Any data or information pertaining to the diagnosis, treatment or health of any enrollee or applicant obtained from that person or from any provider by any provider sponsored organization shall be held in confidence and may not be disclosed to any person except: (a) To the extent that it may be necessary to facilitate an assessment of the quality of care delivered pursuant to section twenty-two of this article or to review the grievance procedure pursuant to section thirteen of this article; (b) upon the express written consent of the enrollee or his or her legally authorized representative; (c) pursuant to statute or court order for the production of evidence or the discovery thereof; (d) in the event of claim or litigation between that person and the provider sponsored organization wherein the data or information is pertinent; or (e) to a department or division of the state pursuant to the terms of a third-party contract for the provision of health care services between the provider sponsored organization and the department or division of the state. A provider sponsored organization is entitled to claim any statutory privileges against the disclosure which the provider who furnished the information to the provider sponsored organization is entitled to claim.
§33-42-32. Enforcement; rules.
This article shall be enforced by the commissioner, who shall have all the powers with respect thereto provided by chapter twenty-nine-a of this code. The commissioner may promulgate reasonable rules in accordance with chapter twenty-nine-a of this code to implement this article but may not expand the restrictions upon provider sponsored organizations set forth in this article and shall amend any rules in existence on the date of enactment of this article in conflict with this article. Anything to the contrary in this article notwithstanding, no rule promulgated by the commissioner under this article may be more restrictive than those promulgated by the secretary of the United States department of health and human services pursuant to the Balanced Budget Act of 1997. To the extent there is a conflict between this article or rules promulgated by the commissioner and the applicable federal law or regulations, a provider sponsored organization that is a certified medicare+choice organization shall be required to comply only with the federal law or regulation.

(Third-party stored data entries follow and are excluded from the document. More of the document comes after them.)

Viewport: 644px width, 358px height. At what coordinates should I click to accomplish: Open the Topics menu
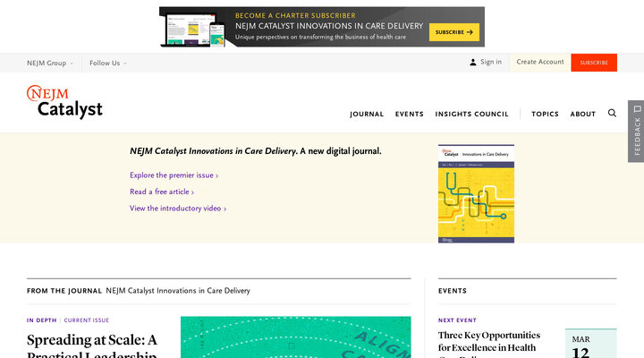point(545,115)
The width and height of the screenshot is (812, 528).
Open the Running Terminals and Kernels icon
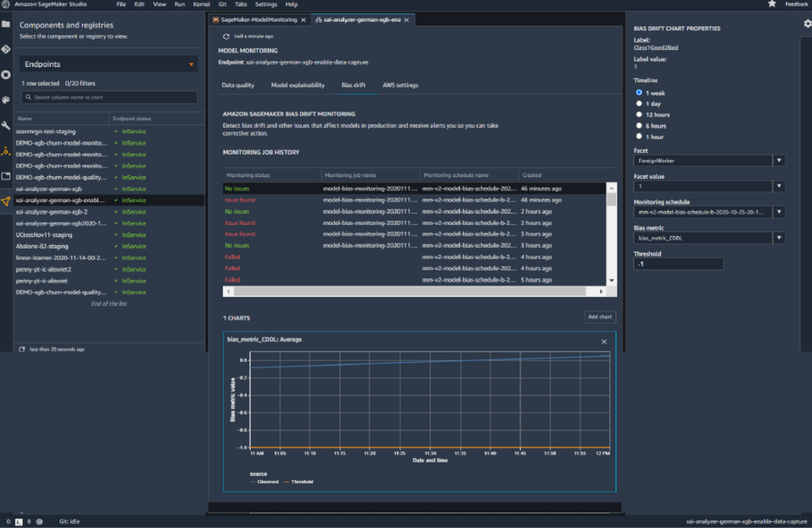pyautogui.click(x=6, y=75)
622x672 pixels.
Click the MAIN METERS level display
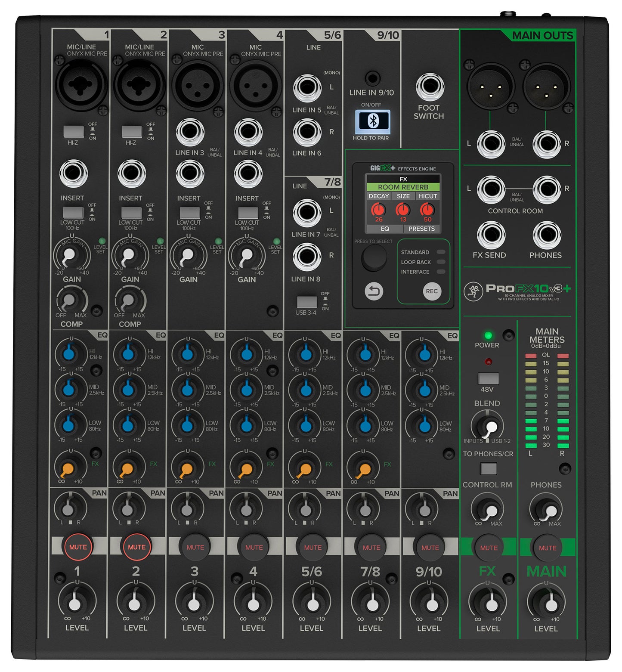[x=547, y=400]
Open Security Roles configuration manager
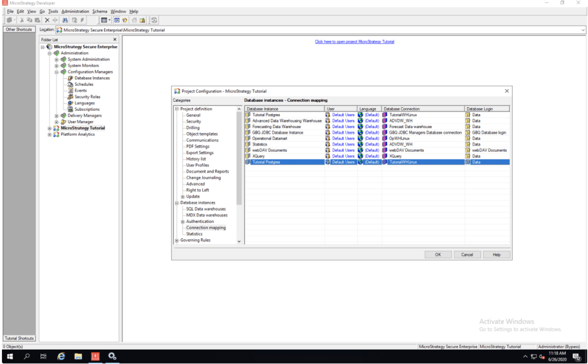 pos(87,97)
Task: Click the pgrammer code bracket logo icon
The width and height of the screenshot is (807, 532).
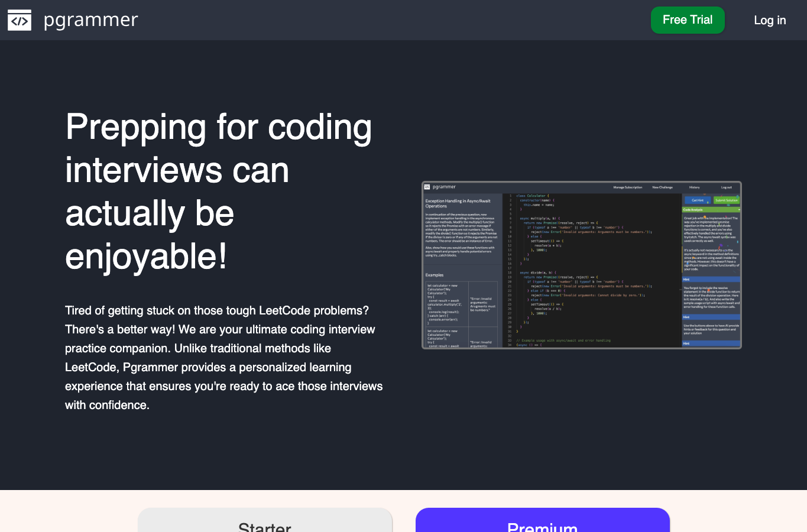Action: (x=20, y=20)
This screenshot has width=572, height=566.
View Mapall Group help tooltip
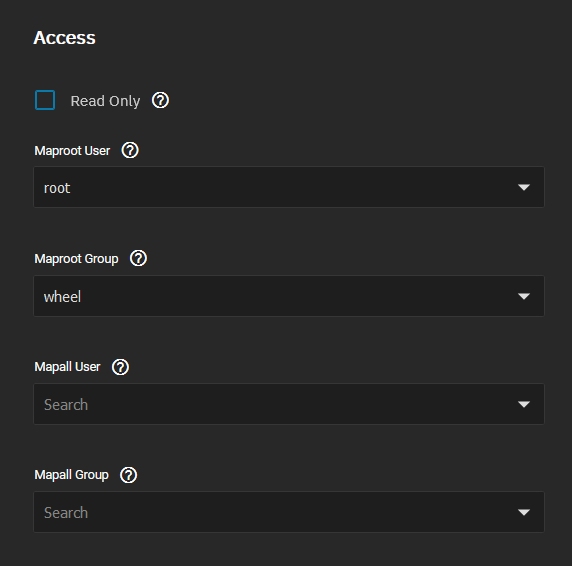128,475
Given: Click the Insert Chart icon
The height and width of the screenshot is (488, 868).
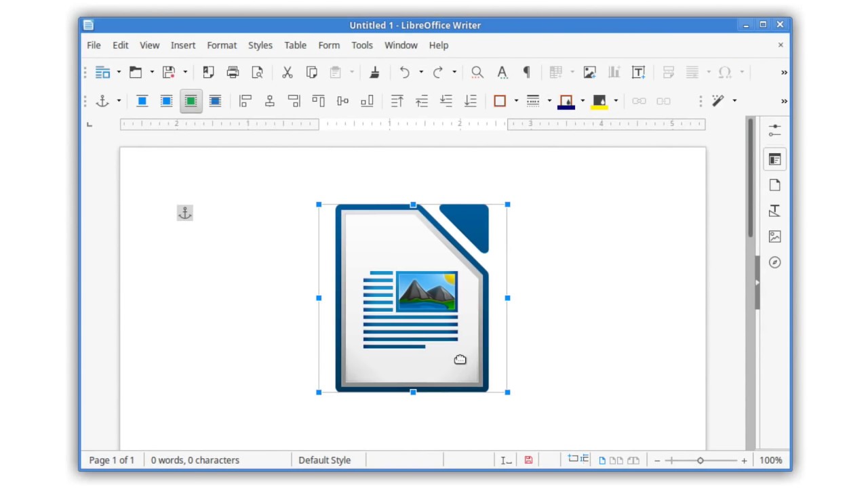Looking at the screenshot, I should click(x=614, y=73).
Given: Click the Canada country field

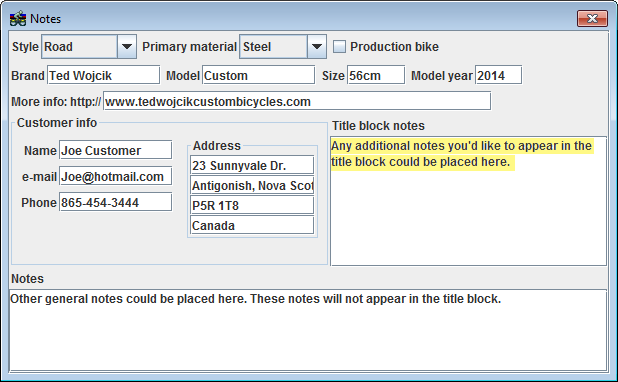Looking at the screenshot, I should 252,225.
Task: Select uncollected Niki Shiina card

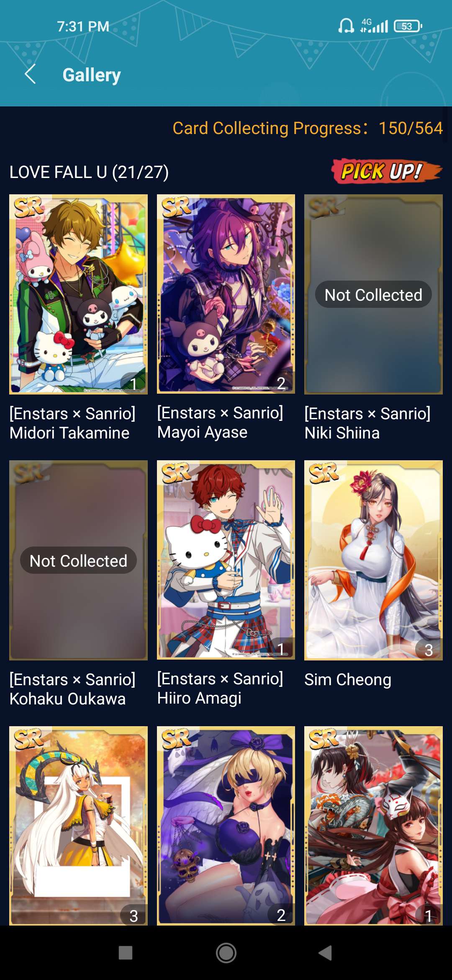Action: pyautogui.click(x=373, y=294)
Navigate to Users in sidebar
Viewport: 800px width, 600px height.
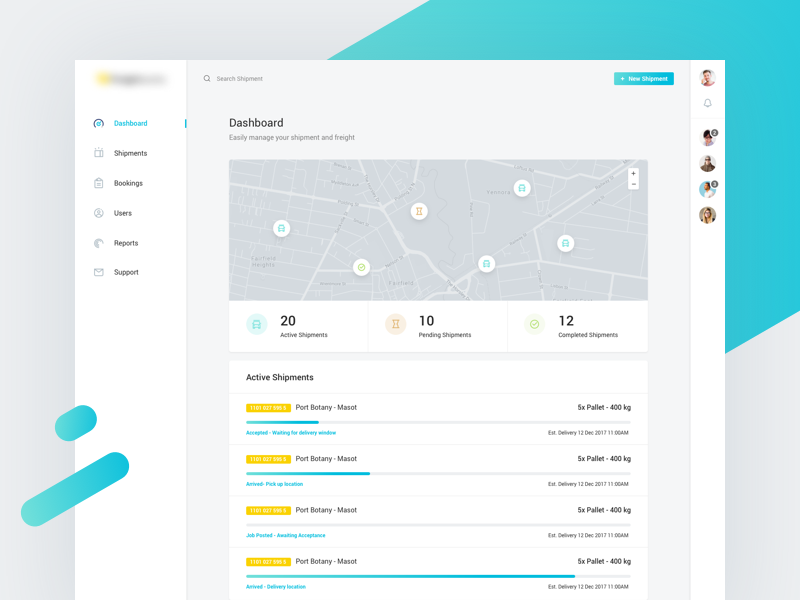click(122, 213)
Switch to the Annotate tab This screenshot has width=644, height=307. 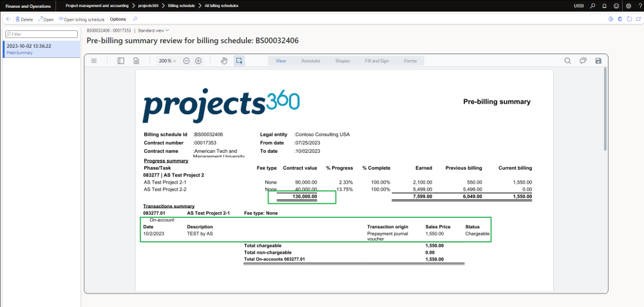click(310, 61)
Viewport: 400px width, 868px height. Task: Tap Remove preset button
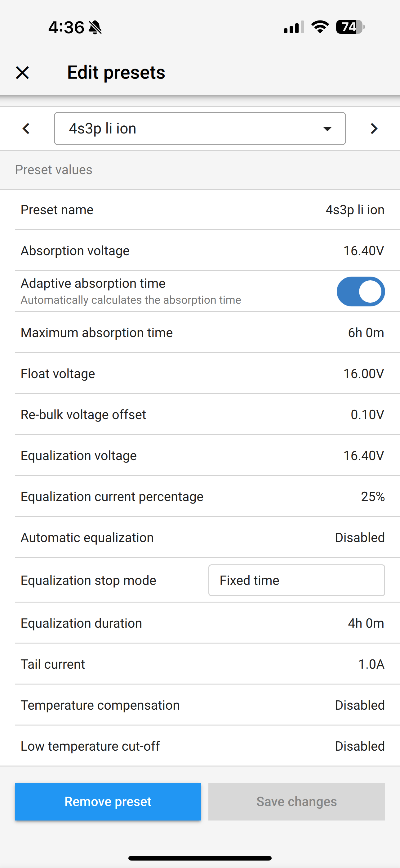tap(108, 802)
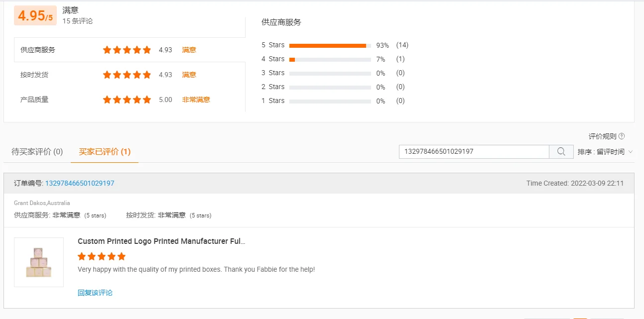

In developing rules under this section, the commissioner shall solicit the views of health care providers, consumers, payors and state agencies.
§33-42-33. Authority of state agencies to contract with provider sponsored organizations.
The department of health and human resources, including the state medicaid program, the public employees insurance agency and the bureau of workers' compensation are hereby authorized to enter into third-party contracts for coordinated care plans with provider sponsored organizations maintaining certificates of authority under this article.
§33-42-34. Guaranty fund.
On or before the fifteenth day of January, one thousand nine hundred ninety-nine, the commissioner shall submit a report to the Legislature setting forth a plan either to establish a guaranty fund for provider sponsored organizations operating in this state or to expand the guaranty fund for health maintenance organizations established pursuant to article twenty-six-b of this chapter to include provider sponsored organizations.



NOTE: The purpose of this bill is to allow provider sponsored organizations that obtain and maintain certificates of authority from the State Commissioner of Insurance to offer coordinated care plans to individuals and third-party payors. Coordinated care plans must cover at least basic health care services on a full risk, prepaid basis. The requirements, including those regarding solvency, for the certificate of authority may not be more restrictive than those established by the Secretary of the United States Department of Health and Human Services pursuant to the Balanced Budget Act of 1997.

This article is new; therefore, strike-throughs and underscoring have been omitted.